Items from a data source:
--*--

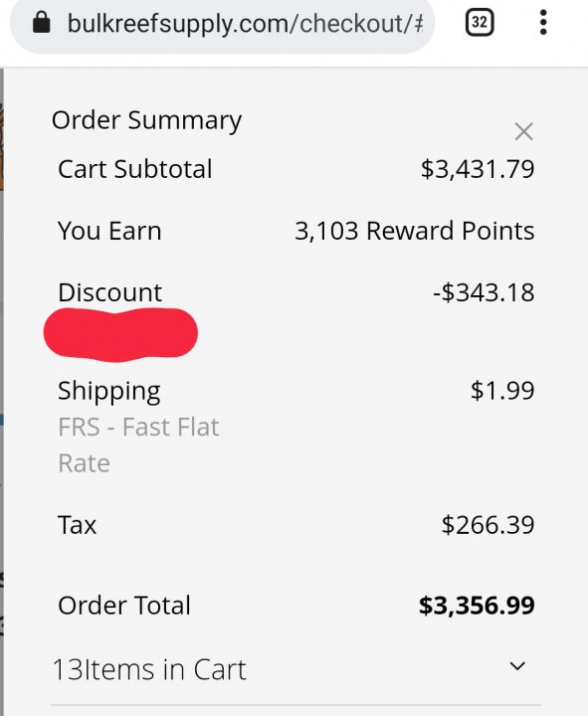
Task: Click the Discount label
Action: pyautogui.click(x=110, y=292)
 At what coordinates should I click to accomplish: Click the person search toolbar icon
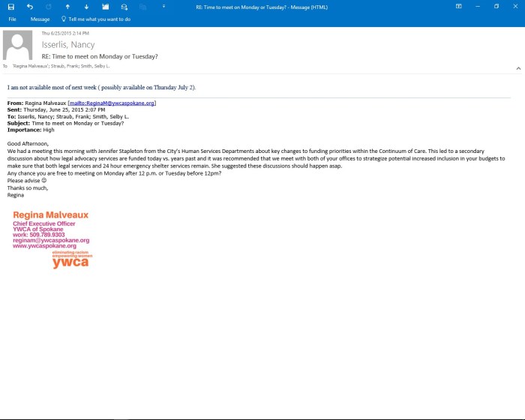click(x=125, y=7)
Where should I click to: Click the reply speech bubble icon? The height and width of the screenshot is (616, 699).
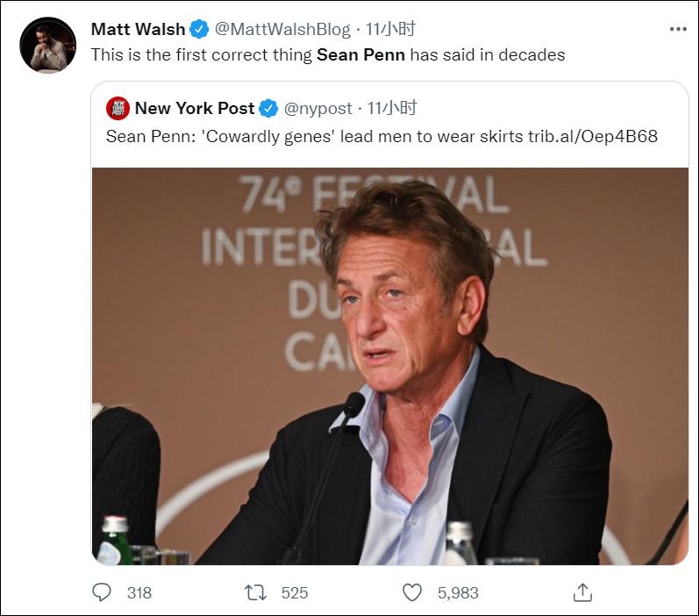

--*--

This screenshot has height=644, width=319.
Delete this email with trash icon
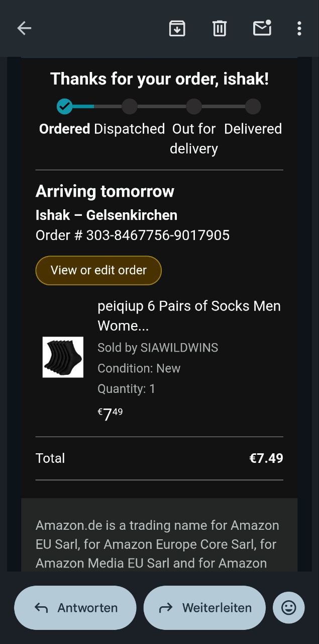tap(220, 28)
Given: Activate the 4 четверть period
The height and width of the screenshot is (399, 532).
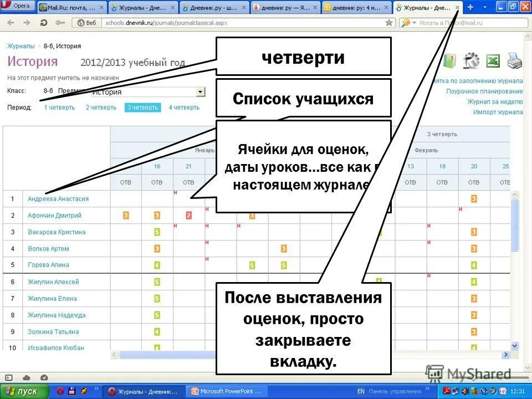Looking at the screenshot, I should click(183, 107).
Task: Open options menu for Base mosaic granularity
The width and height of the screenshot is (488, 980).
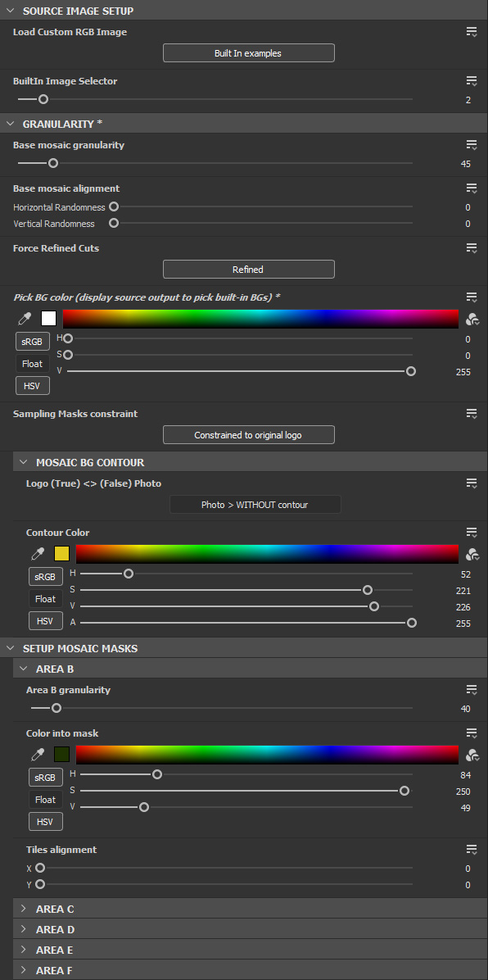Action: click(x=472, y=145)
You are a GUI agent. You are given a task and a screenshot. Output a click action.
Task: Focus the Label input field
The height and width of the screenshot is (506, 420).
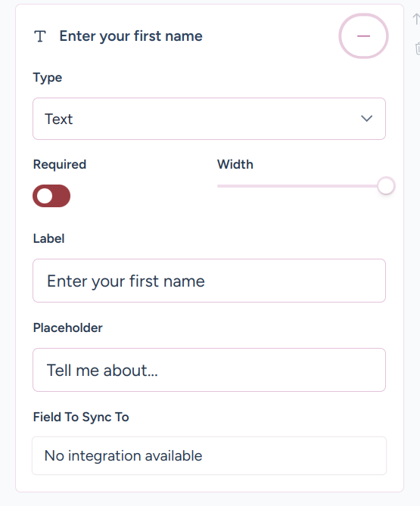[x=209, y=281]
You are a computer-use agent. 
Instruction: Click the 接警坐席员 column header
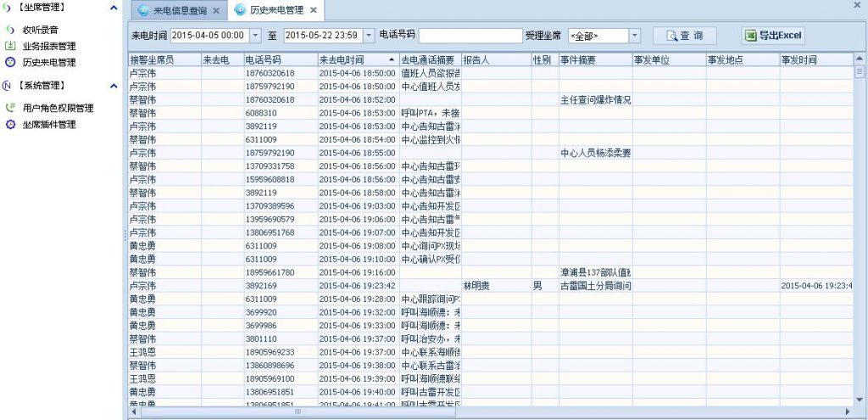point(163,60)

--*--

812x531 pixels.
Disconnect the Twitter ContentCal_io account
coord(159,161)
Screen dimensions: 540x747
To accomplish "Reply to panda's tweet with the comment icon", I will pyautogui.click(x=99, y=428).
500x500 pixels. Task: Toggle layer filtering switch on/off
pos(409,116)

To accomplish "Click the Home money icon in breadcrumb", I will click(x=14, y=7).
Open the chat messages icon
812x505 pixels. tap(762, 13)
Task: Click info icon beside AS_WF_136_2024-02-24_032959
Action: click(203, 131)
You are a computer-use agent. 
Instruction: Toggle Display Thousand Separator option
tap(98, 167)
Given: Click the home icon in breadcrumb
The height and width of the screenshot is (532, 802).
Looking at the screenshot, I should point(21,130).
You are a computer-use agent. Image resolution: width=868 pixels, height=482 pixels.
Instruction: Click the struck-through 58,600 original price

--*--

# About this task
Reproduce, word for word and in full, only the lines above that start at the line with "Disconnect the Twitter ContentCal_io account" and run through the line with "Given: Click the home icon in breadcrumb", both ends included.

# Worked solution
Disconnect the Twitter ContentCal_io account
coord(159,161)
Screen dimensions: 540x747
To accomplish "Reply to panda's tweet with the comment icon", I will pyautogui.click(x=99, y=428).
500x500 pixels. Task: Toggle layer filtering switch on/off
pos(409,116)

To accomplish "Click the Home money icon in breadcrumb", I will click(x=14, y=7).
Open the chat messages icon
812x505 pixels. tap(762, 13)
Task: Click info icon beside AS_WF_136_2024-02-24_032959
Action: click(203, 131)
You are a computer-use agent. 
Instruction: Toggle Display Thousand Separator option
tap(98, 167)
Given: Click the home icon in breadcrumb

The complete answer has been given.